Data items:

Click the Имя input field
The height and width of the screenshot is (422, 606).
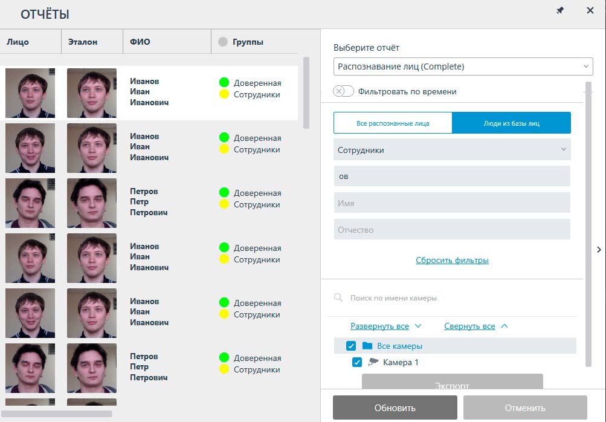coord(452,203)
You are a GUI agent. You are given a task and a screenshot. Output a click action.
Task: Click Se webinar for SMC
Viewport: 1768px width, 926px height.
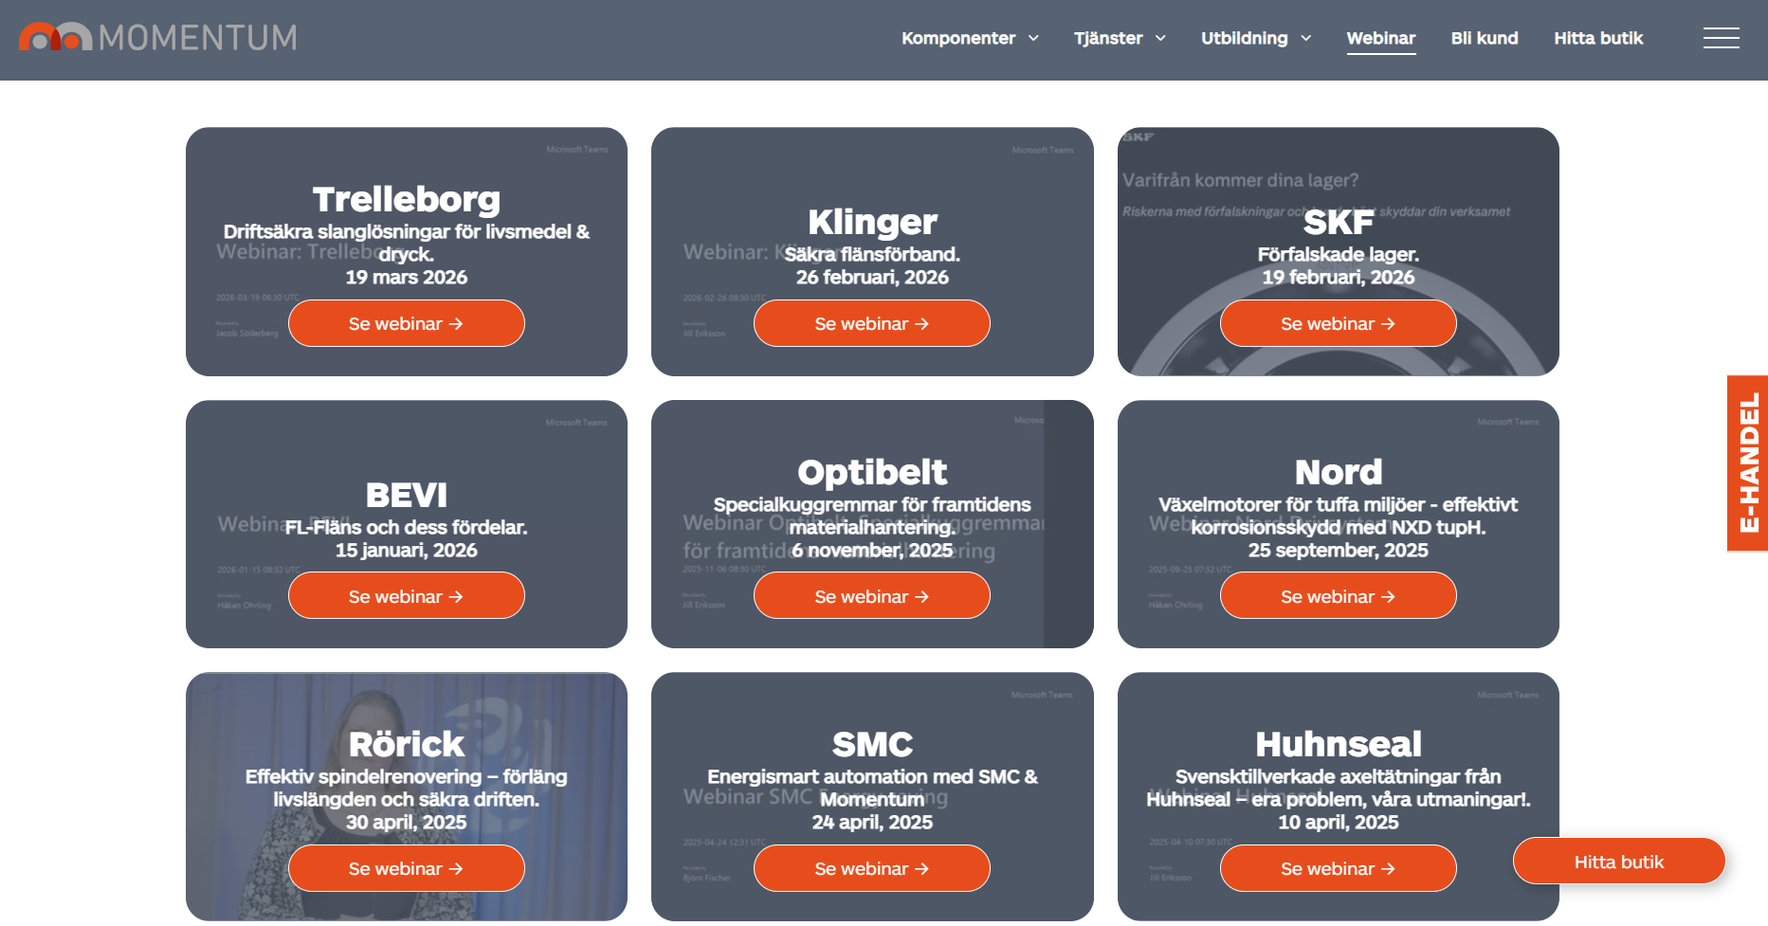tap(871, 868)
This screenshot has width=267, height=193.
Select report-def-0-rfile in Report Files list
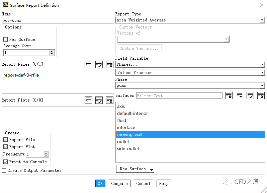[x=21, y=75]
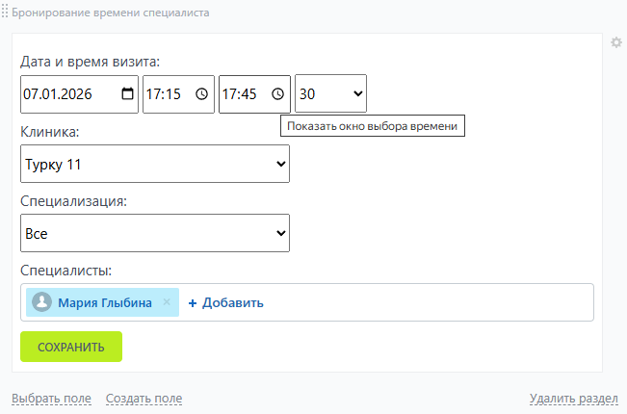The height and width of the screenshot is (414, 627).
Task: Open the calendar picker icon in date field
Action: tap(128, 94)
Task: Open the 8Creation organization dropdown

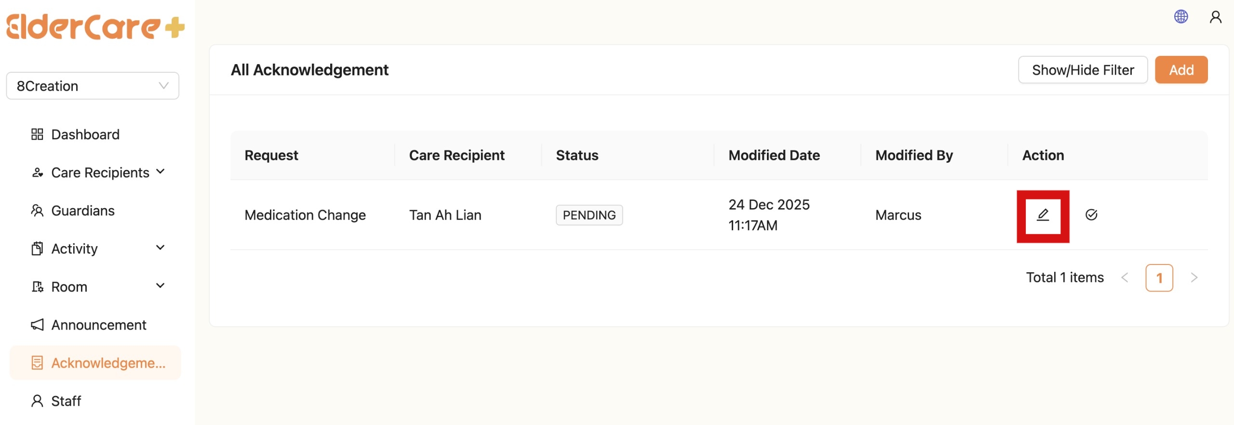Action: click(93, 86)
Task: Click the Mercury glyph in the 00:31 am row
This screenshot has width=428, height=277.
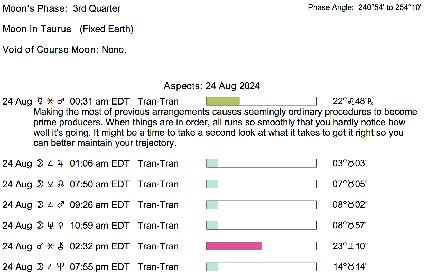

● SHORT TASK
Lay out the items above as a JSON list of strings, one string for each line. Skip blank lines and leave the pictures out.

● RIGHT ANSWER
[
  "Click the Имя input field",
  "The height and width of the screenshot is (422, 606).",
  "coord(452,203)",
  "You are a GUI agent. You are given a task and a screenshot. Output a click action.",
  "Task: Click Se webinar for SMC",
  "Viewport: 1768px width, 926px height.",
  "tap(871, 868)",
  "This screenshot has width=267, height=193.",
  "Select report-def-0-rfile in Report Files list",
  "[x=21, y=75]",
  "The height and width of the screenshot is (414, 627).",
  "Task: Open the calendar picker icon in date field",
  "Action: tap(128, 94)",
  "Task: Open the 8Creation organization dropdown",
  "Action: click(93, 86)",
  "Task: Click the Mercury glyph in the 00:31 am row",
  "This screenshot has width=428, height=277."
]